**Goal of the exercise**
Every line from the one with "Click the 3:10pm EST timestamp" to the one with "This screenshot has width=1472, height=812.", including those two, is to be copied exactly; all other lines of the entries below are left out.
Material for this task Start Marker
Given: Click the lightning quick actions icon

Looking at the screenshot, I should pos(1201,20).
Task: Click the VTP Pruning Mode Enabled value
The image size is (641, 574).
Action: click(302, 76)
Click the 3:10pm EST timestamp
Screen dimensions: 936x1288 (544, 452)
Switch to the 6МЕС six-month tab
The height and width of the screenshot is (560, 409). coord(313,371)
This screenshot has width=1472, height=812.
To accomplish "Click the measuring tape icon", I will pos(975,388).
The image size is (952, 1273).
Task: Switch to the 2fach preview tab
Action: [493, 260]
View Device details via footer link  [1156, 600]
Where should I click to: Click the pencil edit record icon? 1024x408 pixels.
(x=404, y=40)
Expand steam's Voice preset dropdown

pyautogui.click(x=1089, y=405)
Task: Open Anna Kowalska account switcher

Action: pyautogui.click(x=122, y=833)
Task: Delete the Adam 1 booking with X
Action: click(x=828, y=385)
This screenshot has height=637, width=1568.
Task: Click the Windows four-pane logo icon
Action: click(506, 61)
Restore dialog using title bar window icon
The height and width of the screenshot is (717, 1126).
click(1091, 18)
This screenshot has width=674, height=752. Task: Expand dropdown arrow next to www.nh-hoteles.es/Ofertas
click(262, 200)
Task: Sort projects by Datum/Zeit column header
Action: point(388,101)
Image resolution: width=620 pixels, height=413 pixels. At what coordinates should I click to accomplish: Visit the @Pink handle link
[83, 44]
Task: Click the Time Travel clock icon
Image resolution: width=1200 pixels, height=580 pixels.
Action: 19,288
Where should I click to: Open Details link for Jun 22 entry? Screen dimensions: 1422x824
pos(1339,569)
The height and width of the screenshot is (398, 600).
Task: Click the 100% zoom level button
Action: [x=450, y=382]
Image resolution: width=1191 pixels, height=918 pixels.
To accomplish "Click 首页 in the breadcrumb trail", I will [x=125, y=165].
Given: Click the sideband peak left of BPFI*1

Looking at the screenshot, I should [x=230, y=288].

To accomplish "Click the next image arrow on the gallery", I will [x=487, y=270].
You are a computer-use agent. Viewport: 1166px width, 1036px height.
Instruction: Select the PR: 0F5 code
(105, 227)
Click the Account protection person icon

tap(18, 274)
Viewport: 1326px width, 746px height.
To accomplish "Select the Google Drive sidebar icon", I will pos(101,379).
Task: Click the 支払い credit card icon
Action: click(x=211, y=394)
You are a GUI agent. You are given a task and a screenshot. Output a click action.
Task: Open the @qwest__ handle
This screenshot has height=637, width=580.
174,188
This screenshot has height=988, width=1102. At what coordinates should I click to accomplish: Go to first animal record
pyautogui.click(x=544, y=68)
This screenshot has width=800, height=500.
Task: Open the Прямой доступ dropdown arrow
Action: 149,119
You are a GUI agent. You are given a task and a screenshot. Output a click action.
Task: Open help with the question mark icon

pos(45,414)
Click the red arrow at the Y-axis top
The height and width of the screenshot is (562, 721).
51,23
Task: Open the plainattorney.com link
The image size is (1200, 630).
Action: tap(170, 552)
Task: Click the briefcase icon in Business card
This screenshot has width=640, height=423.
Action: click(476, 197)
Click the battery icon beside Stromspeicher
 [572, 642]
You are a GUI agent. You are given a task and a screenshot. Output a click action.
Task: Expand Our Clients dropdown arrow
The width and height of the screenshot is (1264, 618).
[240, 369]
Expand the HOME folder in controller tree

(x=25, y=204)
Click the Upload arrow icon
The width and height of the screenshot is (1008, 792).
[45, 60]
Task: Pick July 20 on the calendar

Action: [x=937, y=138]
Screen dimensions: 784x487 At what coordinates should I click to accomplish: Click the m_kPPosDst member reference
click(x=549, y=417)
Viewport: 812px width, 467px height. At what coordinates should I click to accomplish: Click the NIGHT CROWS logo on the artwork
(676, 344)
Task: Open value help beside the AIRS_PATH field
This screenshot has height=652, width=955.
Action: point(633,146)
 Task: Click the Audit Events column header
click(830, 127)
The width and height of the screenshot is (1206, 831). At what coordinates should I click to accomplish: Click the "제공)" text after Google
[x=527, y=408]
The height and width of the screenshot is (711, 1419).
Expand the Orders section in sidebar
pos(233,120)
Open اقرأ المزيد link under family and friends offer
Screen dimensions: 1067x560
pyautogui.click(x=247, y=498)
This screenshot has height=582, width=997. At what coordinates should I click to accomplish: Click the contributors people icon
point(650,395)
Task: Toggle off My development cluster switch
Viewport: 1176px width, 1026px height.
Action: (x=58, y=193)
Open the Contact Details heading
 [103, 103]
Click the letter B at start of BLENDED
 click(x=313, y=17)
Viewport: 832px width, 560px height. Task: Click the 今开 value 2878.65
Material for this task End Marker
**Solution for this exercise**
Click the 3:10pm EST timestamp
Screen dimensions: 936x1288 (544, 452)
Switch to the 6МЕС six-month tab
The height and width of the screenshot is (560, 409). coord(313,371)
This screenshot has width=1472, height=812.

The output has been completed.